__INSTRUCTIONS FOR THE TASK__:
Write out the lines starting at the one that holds "[skype] (445, 1729)" and ending with the final line of the data, exactly and with no others.
-- RECORDS PROVIDED follows --
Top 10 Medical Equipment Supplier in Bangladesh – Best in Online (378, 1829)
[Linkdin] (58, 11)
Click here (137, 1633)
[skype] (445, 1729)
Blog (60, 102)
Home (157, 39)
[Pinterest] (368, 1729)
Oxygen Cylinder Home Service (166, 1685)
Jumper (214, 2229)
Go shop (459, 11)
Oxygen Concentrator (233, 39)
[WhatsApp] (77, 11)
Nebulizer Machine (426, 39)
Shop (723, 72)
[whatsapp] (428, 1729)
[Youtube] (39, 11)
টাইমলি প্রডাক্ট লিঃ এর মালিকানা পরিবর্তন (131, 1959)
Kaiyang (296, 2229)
-- RECORDS PROVIDED concluded --
__ANSWER BOX__:
[skype] (445, 1729)
Blog (60, 102)
Home (157, 39)
[Pinterest] (368, 1729)
Oxygen Cylinder Home Service (166, 1685)
Jumper (214, 2229)
Go shop (459, 11)
Oxygen Concentrator (233, 39)
[WhatsApp] (77, 11)
Nebulizer Machine (426, 39)
Shop (723, 72)
[whatsapp] (428, 1729)
[Youtube] (39, 11)
টাইমলি প্রডাক্ট লিঃ এর মালিকানা পরিবর্তন (131, 1959)
Kaiyang (296, 2229)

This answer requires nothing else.